Well, I practice Buddhism, and that certainly helps to calm me down. And I feel like working out consistently helps as well. And maybe singing in the car is pretty good too, especially if it's a song you can sing really loudly, haha!

ajleeispurty1 karma

Vinessa, you're one of those actors who is always the best thing about the movies they're in. You're a professional scene-stealer. Thanks so much for doing this AMA.

Two Lovers is one of my top five favourite movies of all-time. It's full of so many perfect tiny moments and details.

What are your thoughts on the way the movie ends? Where do you think your character and Leonard would be today? Still together?

VinessaShaw3 karma

Thank you so much. TWO LOVERS is one of my favorite movies too. It's interesting you ask about the ending. When the film premiered at Cannes, there was a gathering of people afterwards, the premiere party, and there was a french woman talking to me, as well as an American woman, talking to me about the film and how they LOVED it, but when it came to the end, they had differing views- the American woman said "I can't believe this, what a TERRIBLE ending, he's such a two-timing ass! he doesn't deserve your character!" and the french lady raised her eyebrow and said "You must not get it, the movie is called TWO LOVERS!" and I just laughed, because it's exactly those two sentiments are a very American sentiment from an American woman and a french sentiment from a French woman - how two people can watch the same movie and have very different feelings about the ending.

I fall somewhere in the middle.

I feel that Leonard and Sandra are two lost souls who kind of crashed into each other, and I think she's a wounded bird, and so's he, and so if the story were about Sandra, you would see as many flaws in her as you do Leonard, but because it's about Leonard you just see his flaws and she's perfect. I don't know how they would end up after the movie is done, but I'm assuming they would have to go to a LOT of therapy, because she clearly has the role of the caretaker in the relationship, and he's pretty much a mess.

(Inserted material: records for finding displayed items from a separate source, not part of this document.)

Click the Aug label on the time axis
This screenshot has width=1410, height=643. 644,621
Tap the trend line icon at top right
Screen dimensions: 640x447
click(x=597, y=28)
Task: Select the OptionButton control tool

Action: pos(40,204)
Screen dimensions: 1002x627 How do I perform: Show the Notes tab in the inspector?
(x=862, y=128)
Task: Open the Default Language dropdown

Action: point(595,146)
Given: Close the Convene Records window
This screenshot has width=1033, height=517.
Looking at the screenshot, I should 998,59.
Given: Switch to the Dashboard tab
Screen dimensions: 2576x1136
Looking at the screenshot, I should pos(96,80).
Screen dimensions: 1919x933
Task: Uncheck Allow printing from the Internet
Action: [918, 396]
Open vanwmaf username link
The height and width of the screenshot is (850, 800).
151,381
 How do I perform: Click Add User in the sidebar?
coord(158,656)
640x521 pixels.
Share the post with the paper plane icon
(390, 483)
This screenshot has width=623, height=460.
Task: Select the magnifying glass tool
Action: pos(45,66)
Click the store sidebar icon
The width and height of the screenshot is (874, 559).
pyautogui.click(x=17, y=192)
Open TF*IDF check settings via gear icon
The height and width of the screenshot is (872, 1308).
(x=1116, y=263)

But a beautiful mess at that.

Toomanylostpasswords0 karma

Thank you for doing this AMA Vinessa.

I would only like to know what you like to do in your free time, if you have any hobbies or what kinda of sports you might enjoy playing? :)

VinessaShaw7 karma

I love hiking, because in LA, the sun pretty much shines all the time (except for today, that is). And I love doing yoga. But my secret talent is hula-hooping! I actually won a talent contest in NYC with my sister, who is just as good as me. The judge finally just said "Can you guys just stop, because clearly you're the winners."